# Singles meet



## squiggleyhead (Apr 9, 2012)

I've been looking around the site and I'm looking to see if thee are any single ladies meets?  

I've just started DR, dreading it all....

Would love to meet people who've been through all this

X


----------



## suitcase of dreams (Oct 7, 2007)

hello and welcome   
whereabouts are you based? 
a few of us met last weekend in Bristol. There are various London ladies who meet from time to time on an ad hoc basis. I'll be hosting the annual picnic in July in Surrey
maybe start a new meet up thread suggesting a place/date and see who is about?
best of luck with your upcoming cycle
Suitcase
x


----------



## squiggleyhead (Apr 9, 2012)

Hey I'm from Birmingham....but woo travel to  London, been wanting to meet people or ages as I'm doing this on my own.
Oh I would have come down to Bristol if I'd known!

Thanks x


----------



## suitcase of dreams (Oct 7, 2007)

quite a few folk in the B'ham/Midlands area I think   
all the meets are posted on the boards so keep an eye out   
it does tend to be those who already have kids who meet up more regularly....but nothing to stop you setting up a meet of your own   
have you had a look at DCN also (Donor Conception Network) - they have singles groups all over the country and tend to organise regular meet ups too
Suitcase
x


----------



## indekiwi (Dec 23, 2008)

Hi Squiggleyhead,


As Suity says, there is a pretty strong contingent of singles in and around Birmingham so you're in good company.  I'm about an hour away from you in Glos.  I'll give some thought to arranging something around my way in the next couple of months and will let you know when I do - but hopefully a few people local to you will pop their heads above the parapet shortly.   


A-Mx


----------



## squiggleyhead (Apr 9, 2012)

Ooohhhthanks guys you've been really helpful, I will set omething up, 

Never heard of the donor conception network I wil have a looksie!
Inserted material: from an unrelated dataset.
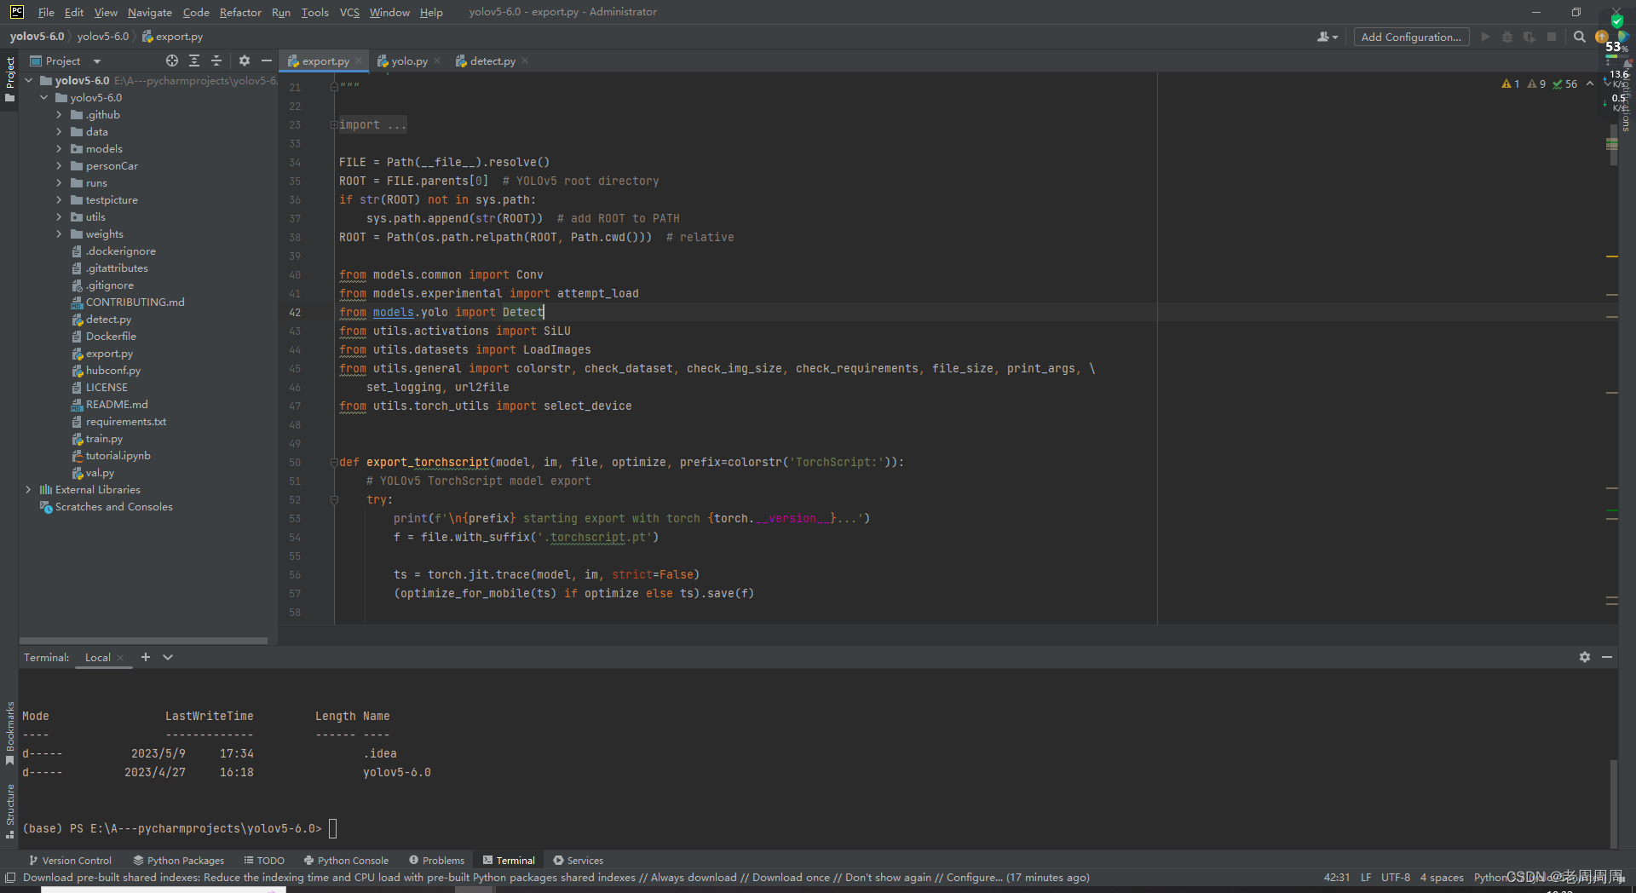1636x893 pixels.
Task: Open the Project panel options gear
Action: [x=245, y=60]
I've been doing this on my own so flabby to know im not alone


----------



## Diesy (Jul 19, 2010)

I really think at least some of you should move to Scotland    Just an idea, I'm lonely up here    We will have the flags out when you visit Winky, Suitcase.


----------



## Elpida (Feb 11, 2008)

Hi Squiggelyhead, I'm one of those in Birmingham. We haven't had any organised local meets for a while but I'd be up for one, although iminant arrival of babies may effect attendance depending on when it is! 

Elpida


----------



## some1 (May 13, 2006)

I'm also in Birmingham Squiggleyhead, and would be up for a meet up!

Some1
xx


----------



## squiggleyhead (Apr 9, 2012)

Ok great!

Anyone a preference on when?


----------